Fiorito et al. reported the synthesis of 4-(3-chloro-4-methoxybenzylamino) quinoline derivatives as potent and selective PDE5-Is for the treatment of AD. All the synthesized analogs had a hydroxymethyl at C3, a benzylamino at C4 and a cyano group at C7 of the quinoline scaffold, all essential for PDE5 inhibitory activity. The PDE5 potency was evaluated using PBS PDE assay kits. The two most potent derivatives were compounds 28 and 29 with IC₅₀ values of 0.27 and 0.4 nM, respectively [250]. Both compounds showed excellent selectivity profiles, showing a selectivity factor of 1256 and 12,750 over PDE6, respectively, and showing no inhibition against the other PDEs (PDE1-PDE11) at a screening dose of 10 μM [250].

Compound 28 was then chosen to be further evaluated in vivo. Upon testing compound 28 in a male BALB/c model, it exhibited a good pharmacokinetic profile, reaching the maximum plasma concentration in 30 min, besides showing a fast distribution to the brain as the T_max values in the brain and plasma were similar.
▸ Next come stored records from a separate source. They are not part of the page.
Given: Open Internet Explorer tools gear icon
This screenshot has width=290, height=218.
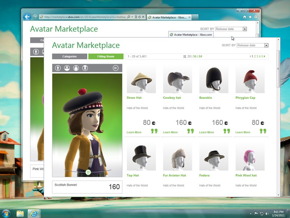Looking at the screenshot, I should (256, 17).
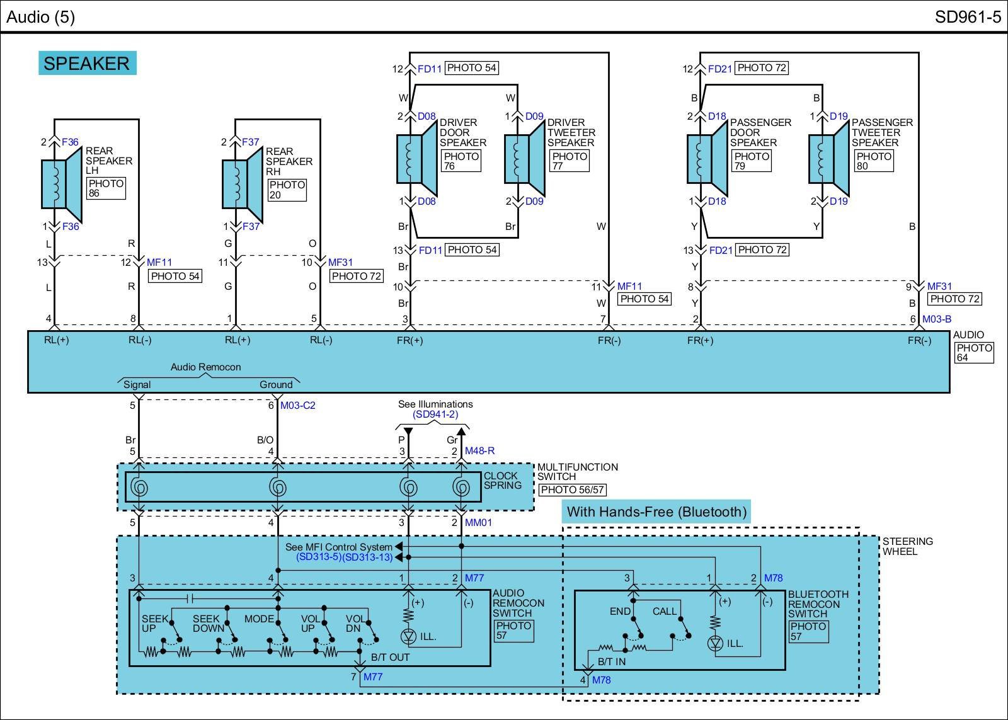The height and width of the screenshot is (720, 1008).
Task: Click the VOL UP switch contact
Action: [x=326, y=629]
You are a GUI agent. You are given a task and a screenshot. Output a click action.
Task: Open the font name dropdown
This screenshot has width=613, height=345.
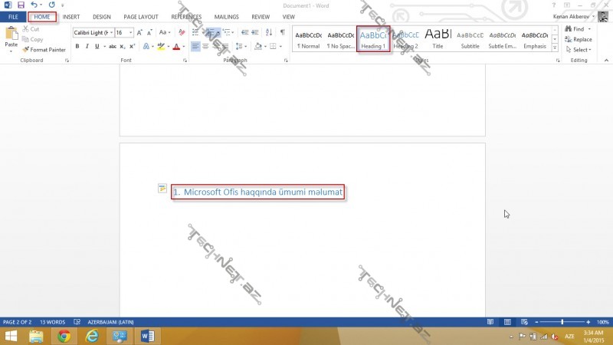click(x=111, y=32)
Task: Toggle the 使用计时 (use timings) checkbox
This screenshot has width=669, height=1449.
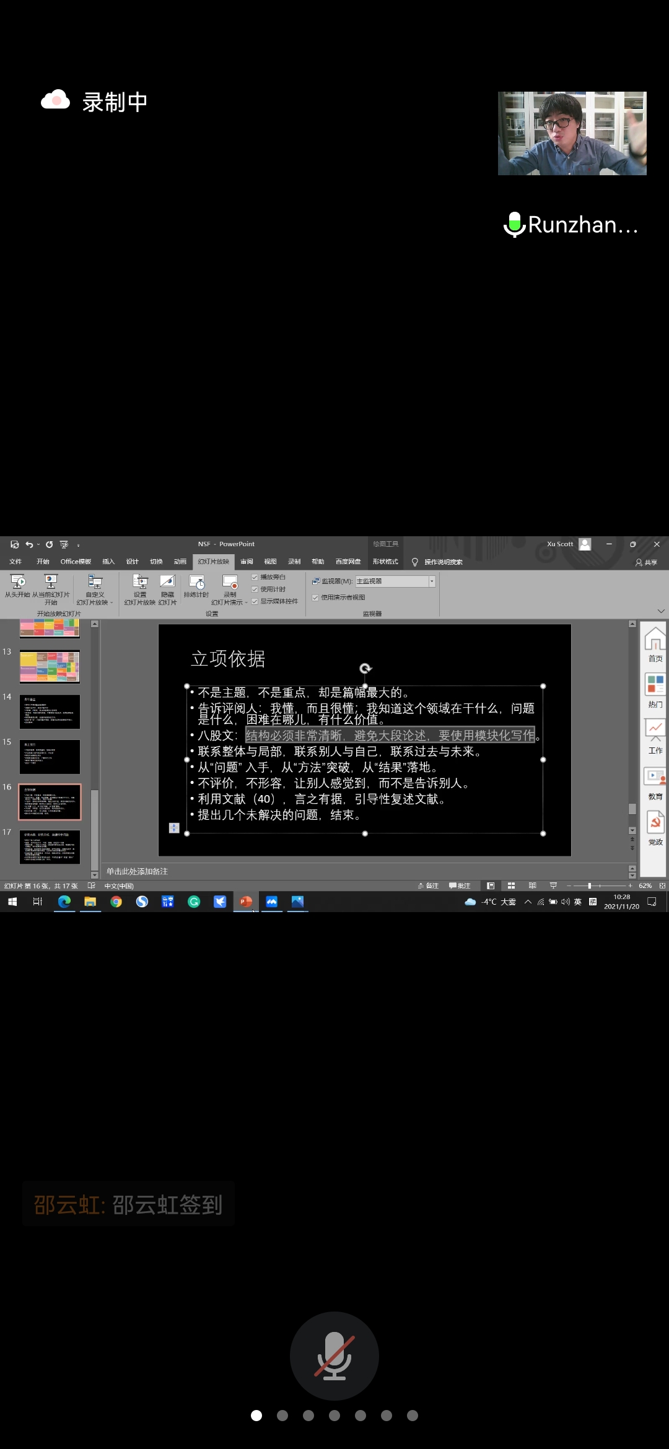Action: tap(255, 590)
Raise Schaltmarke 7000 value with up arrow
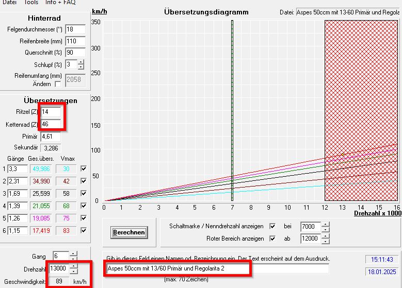The width and height of the screenshot is (402, 288). tap(325, 224)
Compound 28 was able to elevate the cGMP levels in the hippocampus of adult mice after administration of a 3 mg/kg dose followed by a foot shock after 30 min. Moreover, 28 was tested in mice treated with oligomers of Aβ₄₂ that are known to induce loss in memory and hippocampal long-term potentiation and were found to restore the long-term potentiation effect, as well as treating the behavioral defects in mice caused by the loss of memory [250].

6.1.10. Tetrahydrobenzo[b][1,6]Naphthyridine

In a later study, Fiorito et al. further optimized their quinoline derivatives to improve their water solubility. The next scaffold was obtained by locking the rotatable bonds of the hydroxymethyl group of compounds 28 and 29 into a ring to give tetrahydrobenzo[b][1,6]naphthyridine scaffold [251]. This rigidification strategy led to the discovery of compound 30, which elicited higher potency against PDE5 (IC₅₀ = 0.056 nM) and improved aqueous solubility. Additionally, compound 30 exhibited more than 500-fold selectivity for PDE5 vs. PDE6. However, the selectivity profile vs. other PDE isoforms, especially PDE11, was not presented. In a mouse model of AD, 30 improved learning and memory impairments by raising cGMP levels in the hippocampus. The very low microsomal metabolic stability was one of the major drawbacks of this very potent class of compounds that needs further optimization [251].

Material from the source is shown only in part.